[Lines showing where targets appear]
****

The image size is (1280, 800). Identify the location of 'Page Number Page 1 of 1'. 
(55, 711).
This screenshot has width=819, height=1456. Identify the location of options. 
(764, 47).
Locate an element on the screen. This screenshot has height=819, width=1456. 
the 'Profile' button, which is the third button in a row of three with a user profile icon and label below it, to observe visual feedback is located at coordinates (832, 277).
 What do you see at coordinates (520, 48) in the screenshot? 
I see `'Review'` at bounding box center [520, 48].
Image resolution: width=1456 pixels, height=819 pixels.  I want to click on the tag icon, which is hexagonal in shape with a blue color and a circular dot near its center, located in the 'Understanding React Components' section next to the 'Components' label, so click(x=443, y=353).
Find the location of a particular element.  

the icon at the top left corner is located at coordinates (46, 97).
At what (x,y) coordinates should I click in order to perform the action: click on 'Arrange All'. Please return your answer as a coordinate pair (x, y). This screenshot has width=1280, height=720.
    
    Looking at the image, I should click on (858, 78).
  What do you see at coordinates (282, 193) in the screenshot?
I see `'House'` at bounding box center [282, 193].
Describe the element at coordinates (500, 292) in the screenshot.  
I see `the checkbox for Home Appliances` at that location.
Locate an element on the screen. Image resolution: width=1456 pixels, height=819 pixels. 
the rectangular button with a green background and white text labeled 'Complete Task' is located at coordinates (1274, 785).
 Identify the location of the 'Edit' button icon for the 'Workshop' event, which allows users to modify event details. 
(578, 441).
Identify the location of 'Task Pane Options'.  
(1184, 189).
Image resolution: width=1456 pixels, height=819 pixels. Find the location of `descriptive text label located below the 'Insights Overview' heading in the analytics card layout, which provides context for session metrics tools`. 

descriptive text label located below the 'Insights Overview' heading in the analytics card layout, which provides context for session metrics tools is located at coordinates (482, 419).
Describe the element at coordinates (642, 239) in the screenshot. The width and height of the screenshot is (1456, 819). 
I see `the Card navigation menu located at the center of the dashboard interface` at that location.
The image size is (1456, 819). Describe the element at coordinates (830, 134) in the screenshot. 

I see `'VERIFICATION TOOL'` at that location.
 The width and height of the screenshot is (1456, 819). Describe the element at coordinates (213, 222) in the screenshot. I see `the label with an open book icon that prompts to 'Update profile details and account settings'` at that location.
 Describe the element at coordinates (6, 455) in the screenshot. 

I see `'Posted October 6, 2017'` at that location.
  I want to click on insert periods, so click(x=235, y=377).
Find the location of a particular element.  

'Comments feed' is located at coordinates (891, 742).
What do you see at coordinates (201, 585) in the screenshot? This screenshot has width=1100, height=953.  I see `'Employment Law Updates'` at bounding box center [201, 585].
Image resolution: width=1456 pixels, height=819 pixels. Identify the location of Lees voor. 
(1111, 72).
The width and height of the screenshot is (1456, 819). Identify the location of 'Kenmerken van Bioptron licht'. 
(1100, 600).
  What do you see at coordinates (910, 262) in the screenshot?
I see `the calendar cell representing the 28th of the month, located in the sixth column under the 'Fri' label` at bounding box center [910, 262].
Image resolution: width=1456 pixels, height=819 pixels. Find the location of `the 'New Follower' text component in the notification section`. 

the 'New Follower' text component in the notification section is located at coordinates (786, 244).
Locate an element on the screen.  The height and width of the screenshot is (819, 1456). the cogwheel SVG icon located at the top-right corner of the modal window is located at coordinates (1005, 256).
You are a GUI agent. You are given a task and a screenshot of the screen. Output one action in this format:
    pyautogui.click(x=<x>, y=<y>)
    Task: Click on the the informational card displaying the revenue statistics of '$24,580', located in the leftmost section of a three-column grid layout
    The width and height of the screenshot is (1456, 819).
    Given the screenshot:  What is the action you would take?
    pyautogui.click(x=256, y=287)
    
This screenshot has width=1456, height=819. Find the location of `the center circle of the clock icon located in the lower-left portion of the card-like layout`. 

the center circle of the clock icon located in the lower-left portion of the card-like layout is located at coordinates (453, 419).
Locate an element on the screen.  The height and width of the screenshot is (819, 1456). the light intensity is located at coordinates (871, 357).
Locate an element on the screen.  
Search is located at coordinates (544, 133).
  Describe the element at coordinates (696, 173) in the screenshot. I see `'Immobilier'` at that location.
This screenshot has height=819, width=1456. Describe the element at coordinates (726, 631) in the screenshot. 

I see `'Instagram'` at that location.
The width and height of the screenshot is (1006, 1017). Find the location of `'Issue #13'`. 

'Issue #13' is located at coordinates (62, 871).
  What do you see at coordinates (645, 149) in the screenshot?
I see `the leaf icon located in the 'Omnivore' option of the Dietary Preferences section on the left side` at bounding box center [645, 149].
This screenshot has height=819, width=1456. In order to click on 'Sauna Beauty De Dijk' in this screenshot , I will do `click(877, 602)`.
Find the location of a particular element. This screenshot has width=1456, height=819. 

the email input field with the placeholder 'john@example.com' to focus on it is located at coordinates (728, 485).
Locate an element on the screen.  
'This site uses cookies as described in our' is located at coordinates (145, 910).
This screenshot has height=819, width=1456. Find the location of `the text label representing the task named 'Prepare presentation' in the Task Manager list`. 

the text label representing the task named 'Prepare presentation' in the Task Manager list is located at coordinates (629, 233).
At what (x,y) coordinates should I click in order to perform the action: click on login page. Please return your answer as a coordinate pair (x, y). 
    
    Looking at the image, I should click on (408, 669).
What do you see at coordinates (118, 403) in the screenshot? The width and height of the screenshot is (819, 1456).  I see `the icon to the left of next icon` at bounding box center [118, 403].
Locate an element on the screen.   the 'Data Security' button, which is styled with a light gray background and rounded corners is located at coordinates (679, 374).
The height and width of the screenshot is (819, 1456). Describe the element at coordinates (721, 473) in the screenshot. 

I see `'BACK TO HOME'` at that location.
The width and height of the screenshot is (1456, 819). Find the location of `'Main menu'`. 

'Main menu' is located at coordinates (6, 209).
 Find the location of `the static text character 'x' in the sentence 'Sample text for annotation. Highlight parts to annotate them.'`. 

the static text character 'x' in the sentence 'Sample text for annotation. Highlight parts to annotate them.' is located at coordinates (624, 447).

****

● REQUIRED WORK:
Rewrite the lines from the line with "Locate an element on the screen. Image" to the line with "(1111, 72).", replacing "Identify the location" with "Find the position" and leaving everything else as it is.

● EXERCISE ANSWER:
Locate an element on the screen. Image resolution: width=1456 pixels, height=819 pixels. 
the rectangular button with a green background and white text labeled 'Complete Task' is located at coordinates (1274, 785).
 Find the position of the 'Edit' button icon for the 'Workshop' event, which allows users to modify event details. 
(578, 441).
Find the position of 'Task Pane Options'.  
(1184, 189).
Image resolution: width=1456 pixels, height=819 pixels. Find the location of `descriptive text label located below the 'Insights Overview' heading in the analytics card layout, which provides context for session metrics tools`. 

descriptive text label located below the 'Insights Overview' heading in the analytics card layout, which provides context for session metrics tools is located at coordinates (482, 419).
Describe the element at coordinates (642, 239) in the screenshot. The width and height of the screenshot is (1456, 819). 
I see `the Card navigation menu located at the center of the dashboard interface` at that location.
The image size is (1456, 819). Describe the element at coordinates (830, 134) in the screenshot. 

I see `'VERIFICATION TOOL'` at that location.
 The width and height of the screenshot is (1456, 819). Describe the element at coordinates (213, 222) in the screenshot. I see `the label with an open book icon that prompts to 'Update profile details and account settings'` at that location.
 Describe the element at coordinates (6, 455) in the screenshot. 

I see `'Posted October 6, 2017'` at that location.
  I want to click on insert periods, so click(x=235, y=377).
Find the location of a particular element.  

'Comments feed' is located at coordinates (891, 742).
What do you see at coordinates (201, 585) in the screenshot? This screenshot has width=1100, height=953.  I see `'Employment Law Updates'` at bounding box center [201, 585].
Image resolution: width=1456 pixels, height=819 pixels. Find the position of Lees voor. 
(1111, 72).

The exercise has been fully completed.